Document excerpt:
--------------------------------------------------
The 2021 Convertible Notes also were associated with the following:

 

  The issuance of 2 shares of Common Stock valued at $133,663.
     
  The issuance of 197 warrants to purchase shares of Common Stock with an exercise price a range from $4,464 to $21,600. The term in which the warrants can be exercised is 5 years from issue date. (Note 12)

 

During the nine months ended September 30, 2023, in connection with the 2021 Convertible Notes, we repaid principal in the amount of $38,490 and interest expense of $39,822.

 

Promissory Notes - Issued in fiscal year 2022

 

During the year ended December 31, 2022, we issued convertible promissory notes with principal amounts totaling $2,120,575, which resulted in cash proceeds of $1,857,800 after deducting a financing fee of $262,775. The 2022 Convertible Notes have the following key provisions:

 

  Terms ranging from 3 to 12 months.

 

12
 

 

  Annual interest rates of 9% to 20%.
     
  Convertible at the option of the holders after varying dates.
     
  Conversion price based on a formula corresponding to a discount (20% or 39% discount) off the lowest trading price of our Common Stock for the 20 prior trading days including the day on which a notice of conversion is received, although one of the 2022 Convertible Notes establishes a fixed conversion price of $2,700 per share.
     
  924 shares of Common Stock valued at $473,691 issued in conjunction with convertible notes.
--------------------------------------------------
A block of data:
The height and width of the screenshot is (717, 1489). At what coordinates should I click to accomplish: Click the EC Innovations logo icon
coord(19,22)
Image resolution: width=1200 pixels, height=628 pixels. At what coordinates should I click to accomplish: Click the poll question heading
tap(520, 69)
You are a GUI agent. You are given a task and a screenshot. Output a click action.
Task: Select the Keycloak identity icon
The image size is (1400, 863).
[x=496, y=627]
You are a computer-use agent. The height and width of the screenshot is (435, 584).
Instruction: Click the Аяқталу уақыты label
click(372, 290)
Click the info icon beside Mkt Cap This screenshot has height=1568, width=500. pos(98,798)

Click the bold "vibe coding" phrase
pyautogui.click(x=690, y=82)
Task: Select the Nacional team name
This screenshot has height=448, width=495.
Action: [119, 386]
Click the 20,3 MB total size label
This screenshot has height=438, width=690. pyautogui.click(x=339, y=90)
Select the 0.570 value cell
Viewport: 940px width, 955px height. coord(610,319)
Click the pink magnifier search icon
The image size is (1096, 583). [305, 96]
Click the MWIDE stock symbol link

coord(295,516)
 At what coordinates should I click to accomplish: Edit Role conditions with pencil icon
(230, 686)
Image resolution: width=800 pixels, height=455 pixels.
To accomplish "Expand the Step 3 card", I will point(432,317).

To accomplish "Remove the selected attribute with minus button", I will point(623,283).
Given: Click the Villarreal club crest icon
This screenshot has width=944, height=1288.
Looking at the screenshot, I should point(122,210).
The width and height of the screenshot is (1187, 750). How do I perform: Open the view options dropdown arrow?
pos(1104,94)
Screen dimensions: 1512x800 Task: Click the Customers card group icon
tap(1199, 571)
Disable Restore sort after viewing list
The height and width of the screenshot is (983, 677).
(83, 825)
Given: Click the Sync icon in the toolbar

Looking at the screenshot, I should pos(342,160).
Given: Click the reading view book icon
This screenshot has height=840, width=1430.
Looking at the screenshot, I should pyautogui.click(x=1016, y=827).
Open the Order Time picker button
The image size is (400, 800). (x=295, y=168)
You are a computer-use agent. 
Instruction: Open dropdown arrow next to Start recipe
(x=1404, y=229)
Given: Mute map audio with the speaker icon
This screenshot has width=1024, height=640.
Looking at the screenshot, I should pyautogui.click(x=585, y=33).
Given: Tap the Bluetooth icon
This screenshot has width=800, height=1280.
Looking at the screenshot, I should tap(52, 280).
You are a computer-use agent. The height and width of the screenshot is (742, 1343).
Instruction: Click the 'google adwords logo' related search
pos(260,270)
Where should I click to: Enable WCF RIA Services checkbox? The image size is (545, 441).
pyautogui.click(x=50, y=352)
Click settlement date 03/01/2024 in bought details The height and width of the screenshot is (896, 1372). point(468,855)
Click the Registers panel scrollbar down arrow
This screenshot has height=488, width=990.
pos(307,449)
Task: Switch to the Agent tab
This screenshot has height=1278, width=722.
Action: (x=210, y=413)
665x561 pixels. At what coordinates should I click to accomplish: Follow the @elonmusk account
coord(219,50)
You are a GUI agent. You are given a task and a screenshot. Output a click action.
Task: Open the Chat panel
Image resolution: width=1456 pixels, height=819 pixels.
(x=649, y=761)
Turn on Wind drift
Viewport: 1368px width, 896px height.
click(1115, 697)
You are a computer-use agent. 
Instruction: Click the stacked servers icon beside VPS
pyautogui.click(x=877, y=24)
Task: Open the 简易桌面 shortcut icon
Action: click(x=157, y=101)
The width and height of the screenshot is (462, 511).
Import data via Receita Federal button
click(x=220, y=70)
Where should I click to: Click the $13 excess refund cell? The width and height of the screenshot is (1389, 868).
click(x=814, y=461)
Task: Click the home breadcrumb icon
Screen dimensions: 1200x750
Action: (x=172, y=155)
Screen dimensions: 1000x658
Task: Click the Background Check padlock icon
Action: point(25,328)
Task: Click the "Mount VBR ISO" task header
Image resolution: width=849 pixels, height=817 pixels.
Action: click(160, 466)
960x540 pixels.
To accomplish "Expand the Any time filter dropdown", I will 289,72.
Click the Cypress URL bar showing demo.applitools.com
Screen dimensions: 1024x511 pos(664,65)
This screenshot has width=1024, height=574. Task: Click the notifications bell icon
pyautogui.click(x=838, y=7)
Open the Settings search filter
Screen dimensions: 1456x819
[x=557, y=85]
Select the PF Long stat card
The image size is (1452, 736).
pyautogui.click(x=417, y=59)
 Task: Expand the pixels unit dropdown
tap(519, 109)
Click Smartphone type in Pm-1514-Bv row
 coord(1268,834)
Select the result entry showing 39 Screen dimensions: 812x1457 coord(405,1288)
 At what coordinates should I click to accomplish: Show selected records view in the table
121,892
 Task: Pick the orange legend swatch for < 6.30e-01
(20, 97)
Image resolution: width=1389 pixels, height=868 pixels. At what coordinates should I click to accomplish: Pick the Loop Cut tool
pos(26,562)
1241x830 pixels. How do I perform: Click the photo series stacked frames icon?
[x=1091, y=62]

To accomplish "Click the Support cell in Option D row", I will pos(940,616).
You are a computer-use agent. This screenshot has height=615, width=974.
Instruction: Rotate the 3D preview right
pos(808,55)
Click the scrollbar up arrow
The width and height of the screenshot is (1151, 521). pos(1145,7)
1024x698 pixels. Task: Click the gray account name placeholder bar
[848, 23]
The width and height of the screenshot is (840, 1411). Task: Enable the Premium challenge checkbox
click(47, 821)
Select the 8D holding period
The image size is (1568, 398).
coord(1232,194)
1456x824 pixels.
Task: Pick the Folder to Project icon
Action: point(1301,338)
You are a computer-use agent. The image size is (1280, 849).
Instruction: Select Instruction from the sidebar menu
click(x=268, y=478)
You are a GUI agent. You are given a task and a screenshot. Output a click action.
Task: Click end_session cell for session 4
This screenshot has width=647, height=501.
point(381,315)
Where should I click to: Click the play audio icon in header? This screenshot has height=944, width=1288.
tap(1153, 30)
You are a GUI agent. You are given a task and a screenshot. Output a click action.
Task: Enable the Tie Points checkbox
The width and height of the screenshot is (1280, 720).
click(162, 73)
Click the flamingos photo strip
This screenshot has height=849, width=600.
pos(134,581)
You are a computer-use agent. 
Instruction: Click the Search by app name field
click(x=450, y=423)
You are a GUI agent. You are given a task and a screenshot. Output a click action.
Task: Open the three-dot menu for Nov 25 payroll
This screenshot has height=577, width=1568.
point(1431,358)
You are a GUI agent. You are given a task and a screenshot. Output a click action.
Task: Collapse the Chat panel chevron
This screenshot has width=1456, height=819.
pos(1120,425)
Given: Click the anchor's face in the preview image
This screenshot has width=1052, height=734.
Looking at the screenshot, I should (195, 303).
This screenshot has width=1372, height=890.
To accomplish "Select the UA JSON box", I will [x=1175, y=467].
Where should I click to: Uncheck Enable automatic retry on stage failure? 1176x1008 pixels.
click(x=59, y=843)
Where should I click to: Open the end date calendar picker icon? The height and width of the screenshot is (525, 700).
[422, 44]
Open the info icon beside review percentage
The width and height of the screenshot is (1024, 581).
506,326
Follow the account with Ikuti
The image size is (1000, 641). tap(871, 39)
--------------------------------------------------
Task instructions:
(1) In the convertible notes excerpt, how much cash did the notes issued during the year ended December 31, 2022 bring in after the financing fee was deducted?
(2) Go on with the convertible notes excerpt, starting right after its final sentence.

Written responses:
(1) They brought in cash proceeds of $1,857,800.

(2)
  On June 30, 2023, we entered into a Note Exchange Agreement (the “Note Exchange Agreement”) with Westland Properties LLC (the “Noteholder”), pursuant to which we agreed with Westland Properties LLC to exchange one outstanding note with a total outstanding balance of $5,398,299 for a new note with an aggregate value of $665,000 (the “New Note”). The New Note matures on June 1, 2024, and calls for payments of (i) $115,000 on or prior to July 25, 2023, (ii) nine monthly payments to the noteholder in the amount of $38,889 each, with the first payment beginning September 1, 2023 and (iii) $200,000 on the earlier of (a) three business days following our successful listing on any of the NYSE American, the Nasdaq Capital Market, the Nasdaq Global Market, the Nasdaq Global Select Market or the New York Stock Exchange or (b) the receipt of not less than $4,000,000 in funding from a single transaction. If the conditions for payment of the above $200,000 are not met, but we raise capital in excess of $500,000 in a single closing, then 25% of any capital raised in such closing shall be used to satisfy the $200,000 payment. We followed ASC470 Trouble Debt Restructuring, to record a gain on settlement of debt for $4,904,081.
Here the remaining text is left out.